Nessun colpevole per il crollo del viadotto Petrulla, spezzato in due il 7 luglio del 2014 e riaperto dopo un’interminabile odissea solo pochi mesi fa. Come riporta il Giornale di Sicilia oggi in edicola, il giudice dell’udienza preliminare di Agrigento, Stefano Zammuto, ha prosciolto il direttore dei lavori Stefano Orlando e l’ingegnere Angelo Cammarata, progettista del ponte della strada statale 626, nei pressi di Ravanusa, che collega un ampio versante della provincia e, in particolare Campobello con Licata e Canicattì. Secondo il giudice, le responsabilità del crollo non sono riconducibili ai due imputati.

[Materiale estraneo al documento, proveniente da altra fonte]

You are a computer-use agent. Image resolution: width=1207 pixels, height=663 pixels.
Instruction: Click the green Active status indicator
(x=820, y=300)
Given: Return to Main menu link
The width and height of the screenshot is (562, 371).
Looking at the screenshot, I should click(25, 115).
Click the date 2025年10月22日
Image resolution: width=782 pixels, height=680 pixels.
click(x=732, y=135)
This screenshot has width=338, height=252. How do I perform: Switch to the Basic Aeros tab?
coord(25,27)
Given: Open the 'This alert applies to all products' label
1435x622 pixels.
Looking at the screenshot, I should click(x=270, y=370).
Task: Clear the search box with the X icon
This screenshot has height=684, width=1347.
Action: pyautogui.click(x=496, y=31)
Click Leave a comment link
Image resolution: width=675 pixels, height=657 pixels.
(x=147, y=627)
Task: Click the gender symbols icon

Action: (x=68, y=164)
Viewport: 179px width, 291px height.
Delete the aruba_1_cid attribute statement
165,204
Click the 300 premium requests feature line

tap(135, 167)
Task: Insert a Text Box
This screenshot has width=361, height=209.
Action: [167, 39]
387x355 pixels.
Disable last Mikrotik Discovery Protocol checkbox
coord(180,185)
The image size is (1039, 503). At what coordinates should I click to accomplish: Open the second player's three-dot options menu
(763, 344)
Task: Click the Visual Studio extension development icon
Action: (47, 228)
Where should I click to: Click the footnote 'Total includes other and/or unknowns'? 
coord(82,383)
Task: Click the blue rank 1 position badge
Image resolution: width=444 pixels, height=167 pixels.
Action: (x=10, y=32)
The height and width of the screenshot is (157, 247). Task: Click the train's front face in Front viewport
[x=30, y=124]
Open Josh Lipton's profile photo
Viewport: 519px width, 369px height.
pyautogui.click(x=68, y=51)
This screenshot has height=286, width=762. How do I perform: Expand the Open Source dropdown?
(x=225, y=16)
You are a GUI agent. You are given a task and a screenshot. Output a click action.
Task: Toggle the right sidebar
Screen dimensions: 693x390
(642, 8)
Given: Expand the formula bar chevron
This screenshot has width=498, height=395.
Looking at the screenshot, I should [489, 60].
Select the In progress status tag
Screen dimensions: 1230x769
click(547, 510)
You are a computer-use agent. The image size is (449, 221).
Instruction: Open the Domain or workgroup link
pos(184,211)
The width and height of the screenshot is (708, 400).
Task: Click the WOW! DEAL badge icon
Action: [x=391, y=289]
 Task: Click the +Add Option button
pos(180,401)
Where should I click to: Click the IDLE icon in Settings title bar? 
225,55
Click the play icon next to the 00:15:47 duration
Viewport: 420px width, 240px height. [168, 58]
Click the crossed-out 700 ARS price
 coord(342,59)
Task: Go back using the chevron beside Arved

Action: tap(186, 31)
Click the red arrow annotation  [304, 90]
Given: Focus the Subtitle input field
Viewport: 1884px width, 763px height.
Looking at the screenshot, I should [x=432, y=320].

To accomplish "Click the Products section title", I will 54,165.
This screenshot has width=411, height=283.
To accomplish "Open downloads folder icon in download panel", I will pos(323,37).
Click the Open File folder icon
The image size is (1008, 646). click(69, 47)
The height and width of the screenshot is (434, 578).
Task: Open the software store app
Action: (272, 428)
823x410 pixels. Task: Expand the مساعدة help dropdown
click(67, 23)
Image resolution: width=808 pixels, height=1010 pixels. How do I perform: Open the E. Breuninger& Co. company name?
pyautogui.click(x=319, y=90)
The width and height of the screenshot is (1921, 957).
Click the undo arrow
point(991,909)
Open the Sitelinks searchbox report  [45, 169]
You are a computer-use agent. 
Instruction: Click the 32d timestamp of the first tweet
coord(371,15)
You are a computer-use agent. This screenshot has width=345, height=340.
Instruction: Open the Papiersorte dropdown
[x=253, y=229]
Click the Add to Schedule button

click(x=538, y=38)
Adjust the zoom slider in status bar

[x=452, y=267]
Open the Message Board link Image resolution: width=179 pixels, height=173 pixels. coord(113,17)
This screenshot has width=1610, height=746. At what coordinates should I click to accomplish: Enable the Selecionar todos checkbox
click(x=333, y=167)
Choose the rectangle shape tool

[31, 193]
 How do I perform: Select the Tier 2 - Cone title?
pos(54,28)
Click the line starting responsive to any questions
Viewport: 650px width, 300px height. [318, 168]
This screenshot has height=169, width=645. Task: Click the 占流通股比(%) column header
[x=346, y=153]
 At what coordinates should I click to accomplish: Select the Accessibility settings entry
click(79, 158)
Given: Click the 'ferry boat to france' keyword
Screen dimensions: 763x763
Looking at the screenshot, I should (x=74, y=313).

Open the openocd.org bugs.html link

L’inchiesta della Procura di Agrigento si era sviluppata, soprattutto, con una consulenza tecnica che evidenziava una serie di errori strutturali e di realizzazione dell’opera. Orlando aveva chiesto il giudizio abbreviato, per lui la sentenza è di assoluzione «perchè il fatto non costituisce reato». Per Cammarata, invece, è stato disposto il non doversi procedere «per non avere commesso il fatto» e, in sostanza, è stata respinta la richiesta di rinvio a giudizio. Il crollo non provocò una tragedia solo per puro caso perché alcune auto si fermarono prima di arrivare nella parte della carreggiata che si spezzò in due. Il bilancio fu di quattro feriti lievi in un tamponamento a catena. L’accusa, per entrambi i tecnici, era di disastro colposo.